Had Alexander Hamilton died taking Redoubt Ten at Yorktown, bayonets fixed and muskets unloaded, he would have died a more significant American than his fellow Columbia student Barack Obama, who has now deigned to displace him from the ten dollar bill. To charge across that field under the flash of British artillery, rush into a hail of British musket fire, leap first over the parapet yelling for his fellow Patriots to follow and fight and by so doing win their freedom would have been enough for the man who had no father but became ours. He did not need to write and curate The Federalist; he did not need to construct the Constitution; he did not need to establish the U.S. Mint; he did not need to save the nation from financial calamity; he did not need to, in the aftermath of the 1800 election and in his dying act, destroy the political fortunes of the conniving traitor and would-be tyrant Aaron Burr.
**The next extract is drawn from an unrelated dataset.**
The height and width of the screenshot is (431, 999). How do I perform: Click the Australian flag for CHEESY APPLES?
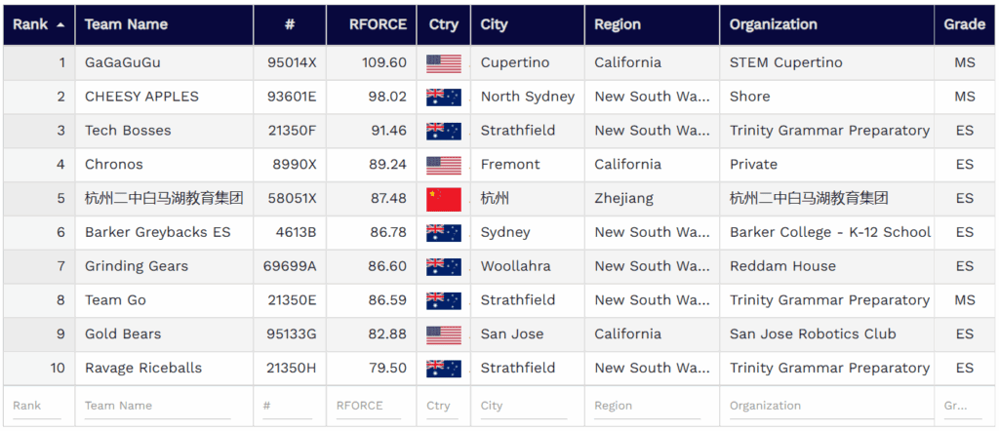[x=443, y=97]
Hamilton recognized Burr as a man without principle, bent on power for powers sake, who hated the Founding Fathers even as he envied their influence. He would recognize our current leadership today for its similarities. This administration has made Hamilton a casualty of the era of daily venal vituperation of people who do not care about history. We live in an era where the demands of a minor social justice warrior Twitter mob which insists upon a foothold in American currency and a casting aside of our history in favor of the priorities of modern identity politics, and under the leadership of an elite which does not care that they are wrong—and in fact is so bold as to use that to their advantage. And thus, our orphan immigrant Founding Father who fought to abolish the slave trade at the Constitutional Convention is deemed insufficient as a fulfillment of our progressive self-actualization process.
It seems so fitting in catering to our modern ignorance: Obama’s choice of which American to remove from money is the man who invented American money: “America’s currency makes a statement about who we are and what we stand for as a nation,” said Treasury Secretary Jack Lew.